About the Book
Mathematics is everywhere: weather forecasting, automatic teller machines, secure websites, electronic games, statistical data analysis, opinion polls and many more. Many of the top jobs such as business consultants, computer consultants, airline pilots, company directors and a host of others require a solid understanding of basic mathematics, and in some cases require a quite detailed knowledge of mathematics. It also plays important role in business, like Business mathematics by commercial enterprises to record and manage business operations. That good knowledge of business mathematics, operations research and computer science assist business operators to master specialized areas which help the organization deal with allocation and planning in complex situations involving limited human and material resources like conducting national elections, going to the moon, conducting population census, etc.
The current book presents comprehensive coverage on mathematical concepts and methods used in the analysis of business management, finance and economics.

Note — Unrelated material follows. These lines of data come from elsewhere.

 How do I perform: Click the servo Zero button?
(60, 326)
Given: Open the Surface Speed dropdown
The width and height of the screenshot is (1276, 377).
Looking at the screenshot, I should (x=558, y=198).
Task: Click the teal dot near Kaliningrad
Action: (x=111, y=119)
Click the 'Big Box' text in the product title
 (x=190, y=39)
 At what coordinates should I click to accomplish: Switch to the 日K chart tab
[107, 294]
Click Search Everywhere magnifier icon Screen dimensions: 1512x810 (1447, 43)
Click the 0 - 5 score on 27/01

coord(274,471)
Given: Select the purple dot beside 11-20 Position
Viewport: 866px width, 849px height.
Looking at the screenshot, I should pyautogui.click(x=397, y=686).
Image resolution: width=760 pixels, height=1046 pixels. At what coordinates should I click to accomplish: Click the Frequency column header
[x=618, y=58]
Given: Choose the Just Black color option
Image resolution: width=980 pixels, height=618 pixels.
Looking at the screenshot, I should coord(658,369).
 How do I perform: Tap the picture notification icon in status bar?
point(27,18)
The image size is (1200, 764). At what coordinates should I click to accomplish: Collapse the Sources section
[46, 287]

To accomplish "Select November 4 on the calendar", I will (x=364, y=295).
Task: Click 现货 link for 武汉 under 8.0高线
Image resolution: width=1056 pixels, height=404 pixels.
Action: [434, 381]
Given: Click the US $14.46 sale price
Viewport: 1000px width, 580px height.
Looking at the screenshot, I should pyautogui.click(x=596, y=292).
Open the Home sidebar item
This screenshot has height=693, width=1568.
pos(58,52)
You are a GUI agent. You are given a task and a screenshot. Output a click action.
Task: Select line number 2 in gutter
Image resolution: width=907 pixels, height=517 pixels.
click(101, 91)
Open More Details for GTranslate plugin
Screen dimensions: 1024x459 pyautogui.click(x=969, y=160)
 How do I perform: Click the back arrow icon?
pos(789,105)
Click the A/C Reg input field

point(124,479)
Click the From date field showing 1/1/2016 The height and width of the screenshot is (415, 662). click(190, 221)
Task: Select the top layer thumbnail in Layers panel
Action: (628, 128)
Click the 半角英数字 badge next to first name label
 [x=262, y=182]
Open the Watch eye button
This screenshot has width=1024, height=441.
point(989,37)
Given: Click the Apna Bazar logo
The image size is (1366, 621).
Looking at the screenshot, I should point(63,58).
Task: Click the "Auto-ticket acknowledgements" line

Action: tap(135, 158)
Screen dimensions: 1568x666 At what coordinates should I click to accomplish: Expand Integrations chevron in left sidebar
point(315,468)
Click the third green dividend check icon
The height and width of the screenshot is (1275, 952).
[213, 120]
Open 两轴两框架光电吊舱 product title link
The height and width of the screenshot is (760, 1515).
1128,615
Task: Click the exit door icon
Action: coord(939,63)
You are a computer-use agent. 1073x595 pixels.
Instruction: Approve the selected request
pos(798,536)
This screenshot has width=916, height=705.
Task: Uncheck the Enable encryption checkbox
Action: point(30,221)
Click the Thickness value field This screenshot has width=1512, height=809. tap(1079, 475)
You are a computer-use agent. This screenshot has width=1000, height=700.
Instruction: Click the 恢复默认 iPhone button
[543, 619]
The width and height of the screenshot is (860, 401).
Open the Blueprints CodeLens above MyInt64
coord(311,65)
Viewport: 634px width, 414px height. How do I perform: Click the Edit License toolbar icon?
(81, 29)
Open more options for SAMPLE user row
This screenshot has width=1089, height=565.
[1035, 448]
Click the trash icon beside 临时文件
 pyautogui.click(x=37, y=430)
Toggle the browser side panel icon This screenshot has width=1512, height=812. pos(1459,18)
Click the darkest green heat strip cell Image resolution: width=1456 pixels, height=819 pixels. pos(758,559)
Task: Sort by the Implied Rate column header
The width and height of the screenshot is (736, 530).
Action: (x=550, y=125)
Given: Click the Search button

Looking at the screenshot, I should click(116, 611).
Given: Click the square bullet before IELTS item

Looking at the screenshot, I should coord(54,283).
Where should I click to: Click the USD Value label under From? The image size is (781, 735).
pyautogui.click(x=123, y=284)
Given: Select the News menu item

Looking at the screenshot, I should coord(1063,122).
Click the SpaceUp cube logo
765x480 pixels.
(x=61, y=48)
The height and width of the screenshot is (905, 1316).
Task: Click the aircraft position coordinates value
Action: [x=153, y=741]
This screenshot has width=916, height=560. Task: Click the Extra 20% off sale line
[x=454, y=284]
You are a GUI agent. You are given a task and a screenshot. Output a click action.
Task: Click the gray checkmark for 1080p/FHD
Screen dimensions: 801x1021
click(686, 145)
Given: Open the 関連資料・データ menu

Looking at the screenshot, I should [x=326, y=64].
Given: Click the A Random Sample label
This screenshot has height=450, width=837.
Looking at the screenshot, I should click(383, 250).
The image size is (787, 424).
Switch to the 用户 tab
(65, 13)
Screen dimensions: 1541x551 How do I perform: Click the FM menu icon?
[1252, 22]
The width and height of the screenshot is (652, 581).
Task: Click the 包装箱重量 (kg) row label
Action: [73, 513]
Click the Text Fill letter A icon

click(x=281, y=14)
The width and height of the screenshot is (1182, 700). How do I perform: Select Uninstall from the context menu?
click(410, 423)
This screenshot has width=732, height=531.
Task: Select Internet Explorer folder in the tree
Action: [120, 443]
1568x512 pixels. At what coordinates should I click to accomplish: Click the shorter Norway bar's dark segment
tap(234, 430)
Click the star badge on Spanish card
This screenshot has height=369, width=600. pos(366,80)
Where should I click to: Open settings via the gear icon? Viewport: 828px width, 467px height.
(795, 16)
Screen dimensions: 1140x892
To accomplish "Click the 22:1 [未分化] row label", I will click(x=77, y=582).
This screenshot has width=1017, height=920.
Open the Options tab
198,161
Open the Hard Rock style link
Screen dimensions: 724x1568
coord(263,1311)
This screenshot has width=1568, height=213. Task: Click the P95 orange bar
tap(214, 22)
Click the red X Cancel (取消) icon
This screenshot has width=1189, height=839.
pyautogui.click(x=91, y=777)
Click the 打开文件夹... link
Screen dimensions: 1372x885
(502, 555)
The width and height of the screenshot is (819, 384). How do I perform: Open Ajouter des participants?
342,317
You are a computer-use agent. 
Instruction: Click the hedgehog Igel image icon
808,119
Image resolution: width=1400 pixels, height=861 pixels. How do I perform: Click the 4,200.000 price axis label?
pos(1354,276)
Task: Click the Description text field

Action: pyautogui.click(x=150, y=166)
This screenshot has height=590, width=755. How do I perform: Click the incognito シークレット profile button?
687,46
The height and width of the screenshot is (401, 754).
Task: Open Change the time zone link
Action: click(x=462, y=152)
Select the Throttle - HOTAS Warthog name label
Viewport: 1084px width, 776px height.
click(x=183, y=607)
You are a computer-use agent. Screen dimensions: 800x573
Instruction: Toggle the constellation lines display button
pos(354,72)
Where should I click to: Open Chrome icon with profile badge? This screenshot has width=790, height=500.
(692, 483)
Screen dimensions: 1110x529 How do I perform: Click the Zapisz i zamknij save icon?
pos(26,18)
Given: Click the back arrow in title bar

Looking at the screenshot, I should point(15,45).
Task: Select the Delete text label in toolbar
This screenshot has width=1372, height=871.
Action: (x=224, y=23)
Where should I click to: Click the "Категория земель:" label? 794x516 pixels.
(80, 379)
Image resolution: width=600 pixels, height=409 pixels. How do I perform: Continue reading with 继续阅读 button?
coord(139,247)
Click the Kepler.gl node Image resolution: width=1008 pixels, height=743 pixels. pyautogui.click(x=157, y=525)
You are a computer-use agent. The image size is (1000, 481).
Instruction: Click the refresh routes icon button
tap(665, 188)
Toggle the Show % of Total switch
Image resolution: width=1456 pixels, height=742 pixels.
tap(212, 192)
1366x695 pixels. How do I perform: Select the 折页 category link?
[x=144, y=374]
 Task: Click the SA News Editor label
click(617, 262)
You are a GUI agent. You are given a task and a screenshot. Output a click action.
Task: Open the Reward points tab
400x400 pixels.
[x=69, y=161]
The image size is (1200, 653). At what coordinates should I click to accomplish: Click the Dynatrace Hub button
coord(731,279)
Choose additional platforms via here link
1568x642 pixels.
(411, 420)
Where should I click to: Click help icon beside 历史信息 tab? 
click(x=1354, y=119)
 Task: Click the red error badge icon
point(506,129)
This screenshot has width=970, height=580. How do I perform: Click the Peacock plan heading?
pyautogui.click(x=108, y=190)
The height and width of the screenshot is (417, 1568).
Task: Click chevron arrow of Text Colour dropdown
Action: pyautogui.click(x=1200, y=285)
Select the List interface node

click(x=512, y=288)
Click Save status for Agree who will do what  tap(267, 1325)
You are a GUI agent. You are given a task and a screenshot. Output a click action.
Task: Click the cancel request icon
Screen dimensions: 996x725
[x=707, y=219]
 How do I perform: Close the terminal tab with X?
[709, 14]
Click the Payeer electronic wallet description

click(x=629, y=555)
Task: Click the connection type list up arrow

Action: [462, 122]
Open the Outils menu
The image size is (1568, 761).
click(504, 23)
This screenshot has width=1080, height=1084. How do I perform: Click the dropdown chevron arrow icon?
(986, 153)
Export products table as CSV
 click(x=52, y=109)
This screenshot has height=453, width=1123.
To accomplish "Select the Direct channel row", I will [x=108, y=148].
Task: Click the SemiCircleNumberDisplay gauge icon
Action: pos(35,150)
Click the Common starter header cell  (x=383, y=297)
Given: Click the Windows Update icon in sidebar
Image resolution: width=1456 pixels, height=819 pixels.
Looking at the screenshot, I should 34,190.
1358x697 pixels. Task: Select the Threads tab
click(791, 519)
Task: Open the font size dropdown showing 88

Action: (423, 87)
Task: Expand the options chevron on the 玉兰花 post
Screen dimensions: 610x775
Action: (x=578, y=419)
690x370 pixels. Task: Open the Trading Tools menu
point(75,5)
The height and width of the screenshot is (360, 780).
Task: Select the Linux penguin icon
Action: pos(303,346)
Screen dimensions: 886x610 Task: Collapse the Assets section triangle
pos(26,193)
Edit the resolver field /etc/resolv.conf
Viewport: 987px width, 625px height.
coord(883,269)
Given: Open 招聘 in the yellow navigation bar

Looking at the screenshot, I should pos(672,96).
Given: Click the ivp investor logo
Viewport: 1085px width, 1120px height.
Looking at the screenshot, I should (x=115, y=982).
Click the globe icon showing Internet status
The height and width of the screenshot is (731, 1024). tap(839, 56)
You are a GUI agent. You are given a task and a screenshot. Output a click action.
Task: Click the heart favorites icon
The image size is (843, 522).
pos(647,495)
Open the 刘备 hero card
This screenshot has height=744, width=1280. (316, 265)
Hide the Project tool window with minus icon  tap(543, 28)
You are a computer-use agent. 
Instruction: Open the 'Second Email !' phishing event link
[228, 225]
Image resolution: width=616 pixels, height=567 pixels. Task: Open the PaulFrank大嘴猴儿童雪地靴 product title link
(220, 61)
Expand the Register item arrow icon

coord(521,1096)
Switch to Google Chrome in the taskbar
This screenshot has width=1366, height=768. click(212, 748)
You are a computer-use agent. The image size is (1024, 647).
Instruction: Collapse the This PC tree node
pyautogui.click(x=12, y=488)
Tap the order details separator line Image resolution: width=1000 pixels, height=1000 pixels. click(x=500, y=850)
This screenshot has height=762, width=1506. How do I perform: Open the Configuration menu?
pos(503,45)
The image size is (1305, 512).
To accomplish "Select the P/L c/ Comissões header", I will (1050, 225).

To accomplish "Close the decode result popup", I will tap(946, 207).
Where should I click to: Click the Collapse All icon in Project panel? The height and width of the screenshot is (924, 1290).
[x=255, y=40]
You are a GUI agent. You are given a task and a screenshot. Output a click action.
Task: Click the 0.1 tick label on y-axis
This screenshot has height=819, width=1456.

The book covers descriptive and exploratory analysis to discuss meaning, nature, features and implications of the importance of business mathematics to business studies. It further discussed developments in quantitative techniques applications to business as a branch of mathematics as it pertains to banking, manufacturing, planning political campaign strategies and designing oil tankers port facility. The book is designed to meet the needs of a typical large audience in which there are students who have a wide range of mathematical skills and who also require a range of mathematical techniques for the different majors they are involved. Volume 2:
Statistics is the area of mathematics we use to explore and try to explain the uncertain world in which we live. We all are familiar with the use of statistics in opinion polls and market research, but it is also central to the manufacture and testing of many products. The field of statistics has numerous applications in business. Because of technological advancements, large amounts of data are generated by business these days. These data are now being used to make decisions. These better decisions help to improve the running of a department, a company, or the entire economy. Statistics play a vital role in nearly all businesses and form the backbone for all future development Strategies. Business closely analyze data and statistics to work out what they are doing right and what is working for the company while also determining what needs immediate attention or changing if things are not going well.
The current book presents the tools and techniques that are essential for carrying out best practices in the modern business world. First chapter presents a paper establishes the income and risk model in financial investment based on multi-objective programming theory, aiming to analyze the relationship between risk and return in financial investment and discuss the relationship between the risk the investor shall bear and decentralization degree of investment project. MATLAB software is used to analyze the investor?s optimized return under fixed risk level and the minimized risk with defined benefit. Statistical convergence plays a vital role as an extension of the classical convergence in the study of convergence analysis of sequence spaces. Therefore, third chapter focuses on statistical Deferred Nrlund Summability and Korovkin-Type Approximation Theorem. Many decision problems manage linguistic information assessed through several ordered qualitative scales. In these contexts, the main problem arising is how to aggregate this qualitative information. Furthermore, this book presents a multi-criteria decision-making procedure that ranks a set of alternatives assessed by means of a specific ordered qualitative scale for each criterion. These ordered qualitative scales can be non-uniform and be formed by a different number of linguistic terms. Mathematical models are proposed for statistical regularities of maximum daily precipitation within a wet period and total precipitation volume per wet period. The proposed models are based on the generalized negative binomial (GNB) distribution of the duration of a wet period. The GNB distribution is a mixed Poisson distribution, the mixing distribution being generalized gamma (GG). The GNB distribution demonstrates excellent fit with real data of durations of wet periods measured in days. Stochastic processes are used to model stochastic phenomena in various fields of science, engineering, economics and finance. In ninth chapter, readers will study a new family of Gompertz processes, defined by the power of the homogeneous Gompertz diffusion process, which we term the powers of the stochastic Gompertz diffusion process. Finally, one dimensional discrete scan statistic is explained over sequences of random variables generated by block factor dependence models.